◆ **TEXT PASSAGE**
Local environmental groups and experts are concerned about the potential impacts of a tailings pond breach at Mount Polley mine in northern B.C.
Craig Orr, the executive director of Watershed Watch Salmon Society, said these kinds of spills tend to have both short-term and long-term impacts, the extent of which might not be known for a decade.
“I think anybody that’s concerned with the health of the Fraser has to be very concerned with this disaster in the making, and I don’t think that’s too strong of a word for this, because what I’ve seen in terms of some of the chemicals in the tailings, you know, zinc, arsenic, mercury, lead, cadmium, copper, things like that—some of those have very short-term toxic impacts, and some of them have longer-term…impacts on aquatic life,” Orr said in a phone interview.
Orr is particularly concerned about an estimated 1.5 million sockeye salmon that are expected to return to the Quesnel Lake system, which has been affected by the tailings pond breach.
“Although it’s still early to firm up that number, Quesnel has been one of the stronger returns of sockeye over the years,” he said.
“So we don’t know what the impacts of this will be, but I think people have to be very concerned, because it will persist in some of the sediments, the mine-tailing chemicals and heavy metals, and it has potential for both short-term and long-term impacts in the Fraser.”
Jens Wieting, forest and climate campaigner at Sierra Club BC, said the incident that occurred Monday (August 4) should be a “wake-up call” for B.C.
“Because we have similarly dangerous industrial projects across the province, and lots of new projects with similar risks are being proposed all the time, and the same company, Imperial Metals, is proposing a copper mine and a gold mine project in Clayoquot Sound, which is just one example of another fantastic ecologically important region that people care about in B.C. and elsewhere, and where we should not even have a discussion around a project like this with this level of risk,” he told the Straight by phone.
“It’s really important for the government to take action quickly in the affected region and take a closer look at our environmental standards, our planning, monitoring, and risk response, because we have similar risks in many parts of the province, and we must not allow catastrophes of this kind in B.C.”
Orr said the incident raises “obvious concerns” over Canada weakening its environmental protection legislation.
“It seems like the environment is less important to government than it ever has been, but it’s still very, very important to British Columbians, especially the Fraser River,” he said.
Bill Bennett, B.C.’s minister responsible for energy and mines, called the tailings pond breach “a serious incident that should not have happened”.
“We are devoting every appropriate resource working with local officials to clean up the site, mitigate any impacts to communities and the environment, and investigate the cause of the breach,” he said in a statement.
“We will determine the cause of the event and we are determined to prevent an incident like this from happening again.”
B.C. NDP Leader John Horgan also commented on the incident, stating that the breach “has the potential to have a devastating effect on people, livestock and wild animals in the region for many years to come”.

Dataset entries:
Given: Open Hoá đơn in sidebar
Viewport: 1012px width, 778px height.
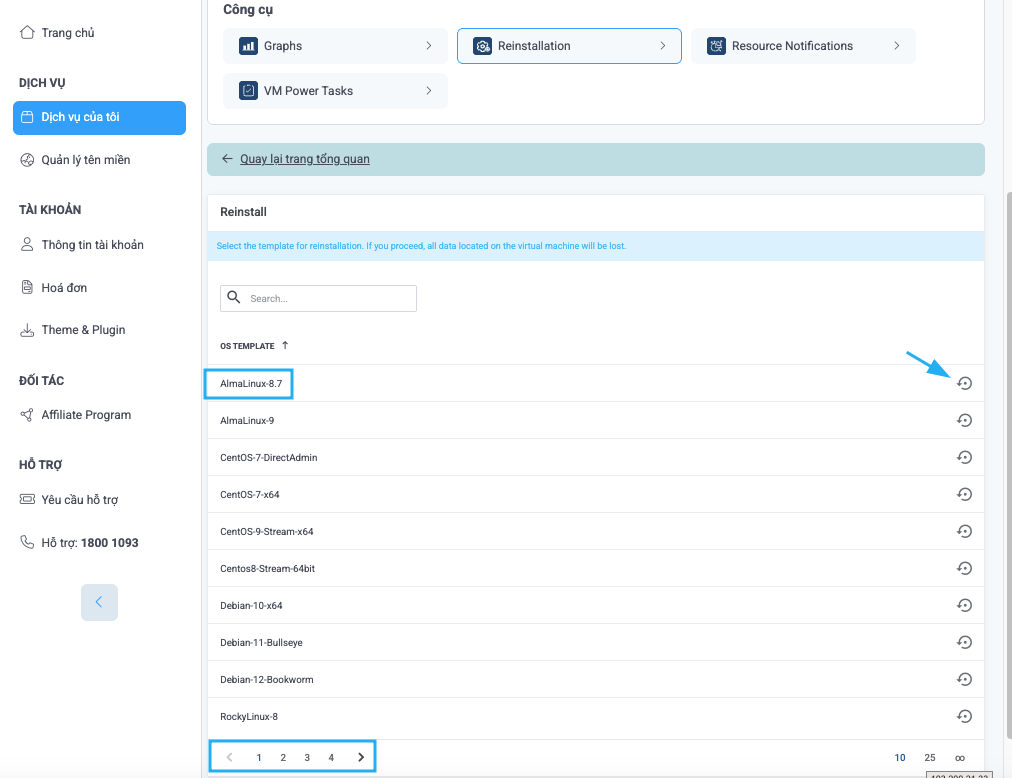Looking at the screenshot, I should point(64,288).
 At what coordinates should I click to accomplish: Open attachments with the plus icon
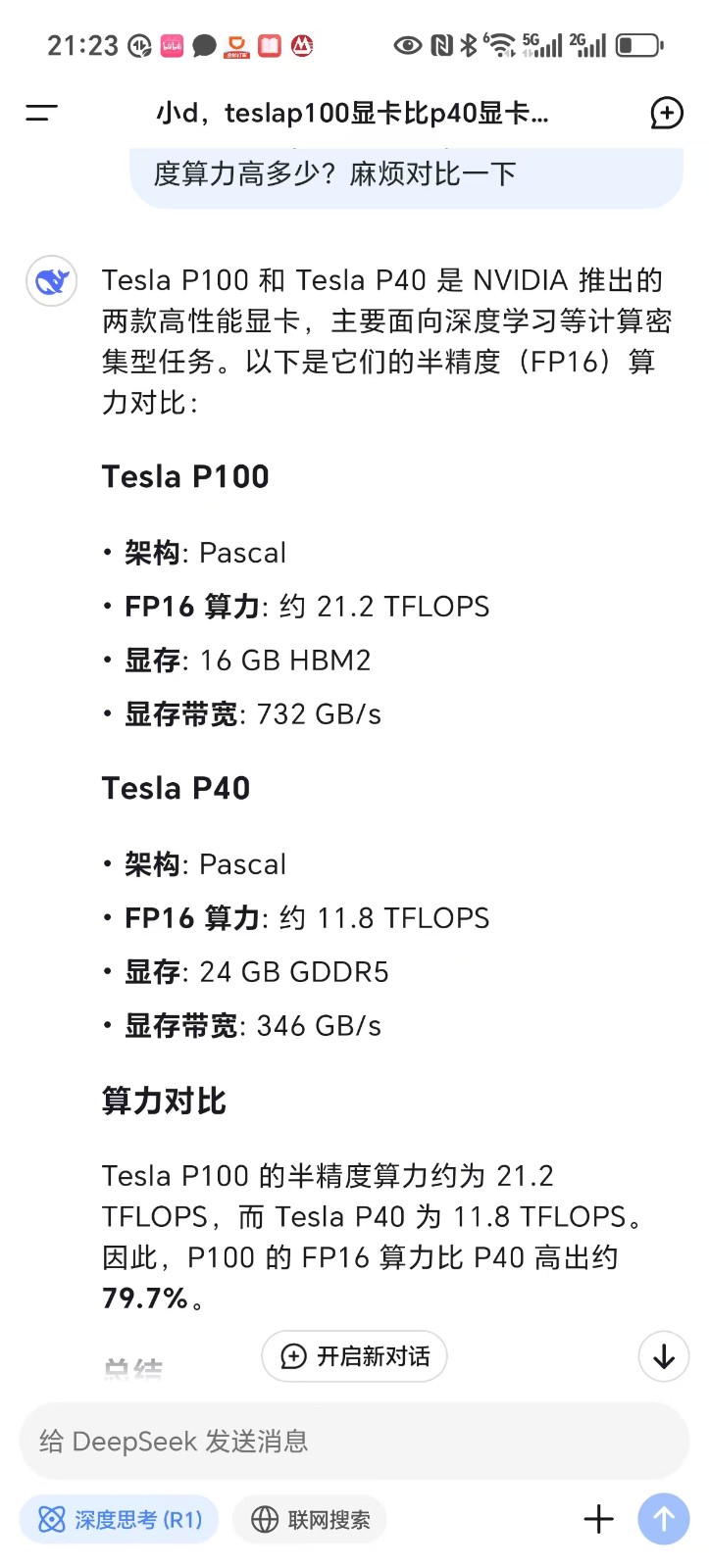598,1519
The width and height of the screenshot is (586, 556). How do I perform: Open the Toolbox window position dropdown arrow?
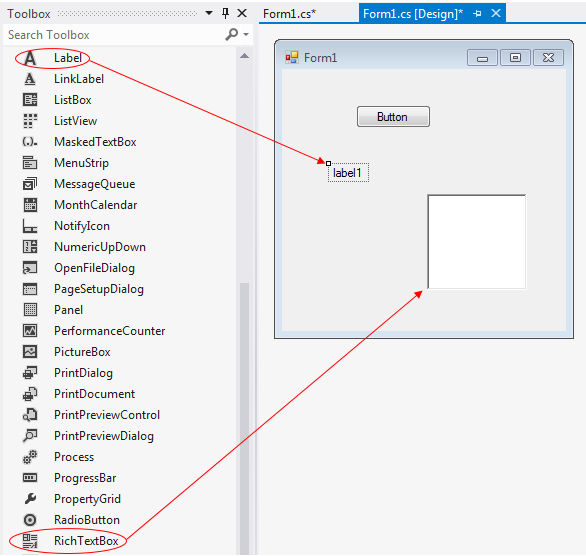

◆ **CHECK YOUR UNDERSTANDING**
1. According to the Mount Polley article, why does Jens Wieting say the incident should be a "wake-up call" for B.C.? Answer in one to three sentences.
2. Restate the part of the Mount Polley article that opens with the words containing "Bill Bennett, B.C.’s" and closes with "in a statement.", swapping in "regional officials" wherever "local officials" appears.
Rely only on the Mount Polley article for your answers.

◆ **SOLUTION LIST**
1. Wieting says B.C. has similarly dangerous industrial projects across the province, and new projects with similar risks are being proposed all the time. As one example, he cites the same company, Imperial Metals, proposing a copper mine and a gold mine project in Clayoquot Sound.

2.
Bill Bennett, B.C.’s minister responsible for energy and mines, called the tailings pond breach “a serious incident that should not have happened”.
“We are devoting every appropriate resource working with regional officials to clean up the site, mitigate any impacts to communities and the environment, and investigate the cause of the breach,” he said in a statement.